Zeugen das Corona-Krisenmanagement und die verordnete Panik über Monate hinweg nicht davon, dass die Fremdheit zwischen uns Körperwesen wächst und wir Gefangene einer falschen Vorstellung vom Leben werden? Tod und Leben stehen sich polar gegenüber und sind zugleich unheilvoll ineinander verstrickt. Nach Jean Baudrillard erzeugt gerade diese Perspektive, die auf das Leben schwört, aber nicht weiß, was Leben überhaupt ist, eine Kultur des Todes. Davon zehren die Machteliten.

Die neue Unendlichkeit, die Zeit und — noch einmal — die Individualität

Wie alles sich zu einer Dystopie fügt — legt man einmal das Passepartout der Geschichte der Moderne auf unsere heute so zerrissene Gesellschaft. Falsche Totalisierung und Fragmentierung prägen unser Dasein. Wir erleben schmerzhaft den Widerspruch zwischen unserer individuellen Endlichkeit und einer unendlich fortschreitenden Geschichte, die immer weniger für Erinnerung und substantielle Zukunft übrig hat — der Zustand eines Delirium Präsens, in dem das „Jetzt“ unter ständigem Druck steht.

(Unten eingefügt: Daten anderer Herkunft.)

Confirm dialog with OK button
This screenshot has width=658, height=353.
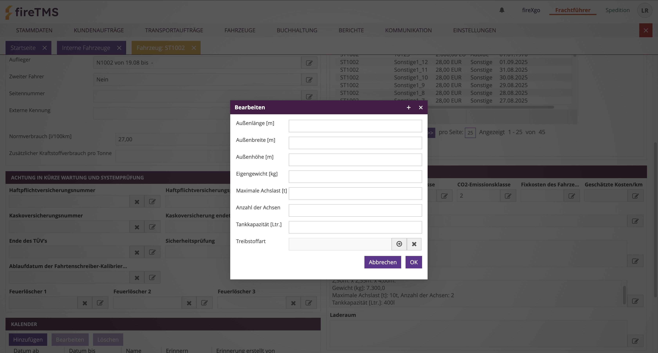coord(414,262)
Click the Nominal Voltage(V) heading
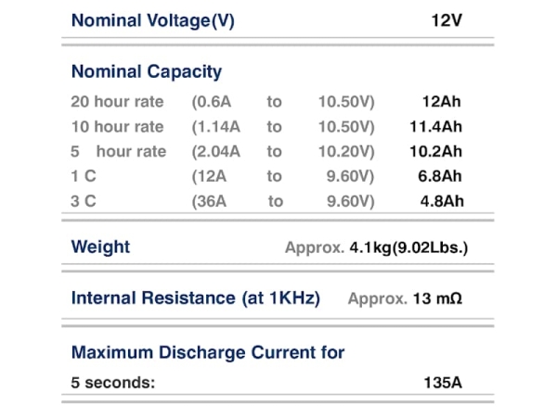 153,20
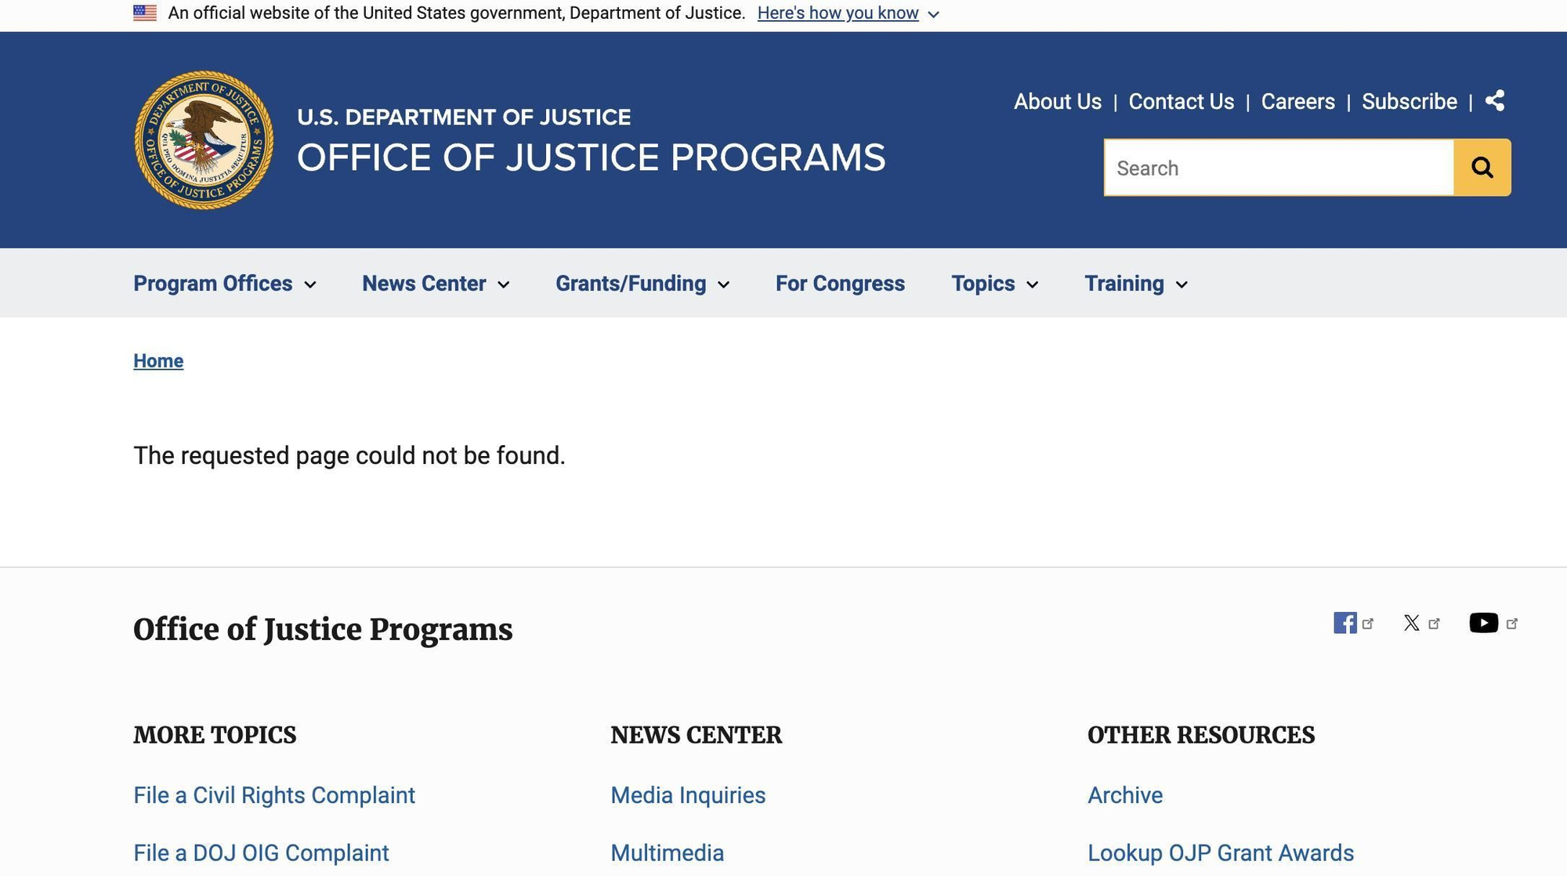Screen dimensions: 1567x876
Task: Click the Home breadcrumb link
Action: tap(158, 360)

Offensichtlich folgt die Moderne einer veränderten Zeitökonomie. Es sind Strategien der Zeitersparnis und der Beschleunigung, die helfen sollen, das Drama der Endlichkeit abzumildern. Die Wahrheit dieser Strategien aber läuft oft auf ihr Gegenteil hinaus: Die Zeitersparnis gelingt nicht, weil sie als beschleunigte Zeit eine knappe Ressource bleibt. Wir strampeln uns ab wie der Hase im Wettlauf mit dem Igel.

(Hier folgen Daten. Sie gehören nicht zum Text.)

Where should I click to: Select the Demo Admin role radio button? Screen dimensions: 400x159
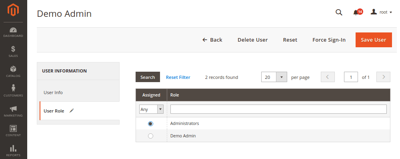coord(150,136)
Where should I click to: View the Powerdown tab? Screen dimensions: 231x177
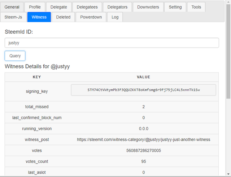91,17
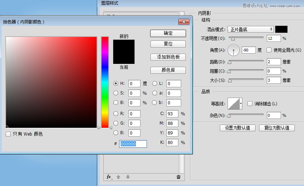This screenshot has height=186, width=304.
Task: Click the 添加到色板 button
Action: (x=168, y=57)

Dagegen hilft dem modernen Zeit-Management — ein schreckliches Begriffsmonstrum — nur eins: die Zeit gegen Null zu stellen; aber dieser Versuch, ein Stück Unendlichkeit zu retten, bringt jedes Unternehmen in die Todeszone — und setzt eine düstere Dialektik von Leben und Tod frei.

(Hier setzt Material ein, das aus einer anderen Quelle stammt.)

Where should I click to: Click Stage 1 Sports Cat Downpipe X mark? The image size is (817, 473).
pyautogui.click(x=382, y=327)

Am Ende dieser Prozesse bemüht man sich, diesen nicht überwindbaren Tod in die Ferne der Zukunft zu schieben.

Resümee

Aus all diesen Versatzstücken aus Erzählungen und Spekulationen ließe sich festhalten:

Systemisierung und Fragmentierung lassen ein eher isoliertes Individuum zurück, das sich aufreibt im Bemühen um Sinn und sich einer Mehrheit andient, die ohne kulturelle und demokratische Substanz auf es einwirkt.

In dieser Coronazeit misstraut man gar der Selbstwahrnehmung und Variabilität des Körpers und dessen jahrtausendealter Erfahrung. Die Akteure der Coronamission führen schließlich das Paradigma unserer Zeit, die Kommunikation ad absurdum, indem sie es ersetzen durch Abbruch der Diskurse, Anordnungen, Drohungen und Diffamierungen.

Zuletzt betreiben sie eine Engführung des Lebens, indem sie dieses Leben in die sinnlose Abstraktion treiben. Gerade heute, in Coronazeiten, drängt sich diese Frage auf: Leben, was ist das?

Vom Neid der Götter — und dem Glück der Sterblichen

Es geht die antike Mär, die Götter seien neidisch auf die Menschen gewesen:
einmal, weil Prometheus den Erdenbewohnern das Feuer gebracht habe und damit ein behaustes Leben; zum anderen, weil die Menschen sterblich sind — was sie in die Lage versetzte, glücklich zu sein —, denn nur jene können glücklich sein, die ihres Todes gewiss sind. Wer einmal Glück erfahren hat, weiß um die Wahrheit und Kraft, die aus dem Augenblick erwächst, der in seiner Tiefe durch nichts überbietbar ist, nicht einmal durch den Tod.

Goethes Faust ahnte etwas davon, als er dem Teufel dieses Angebot machte: „Werd ich zum Augenblicke sagen: Verweile doch, du bist so schön/ dann magst du mich in Fesseln schlagen, dann will ich gern zugrunde gehen.“ Ähnliche Tiefe verspricht Nietzsche in seiner Mitternachtserkenntnis: „Weh spricht ‚Vergeh‘ — doch alle Lust will Ewigkeit, will tiefe tiefe Ewigkeit.“

Soviel Heroismus und herausfordernde Einsicht ist nicht jedermanns/jederfrau Sache. Aber man ist hier auch an die Bremer Stadtmusikanten erinnert, die — von der Welt schon abgeschrieben — am Anfang ihrer wundersamen Reise sich dieser Erkenntnis versicherten: „Etwas Besseres als den Tod finden wir allemal.“ Nun: Etwas Besseres als ein verengtes Corona-Management, das uns heute aufgezwungen wird, finden wir allemal.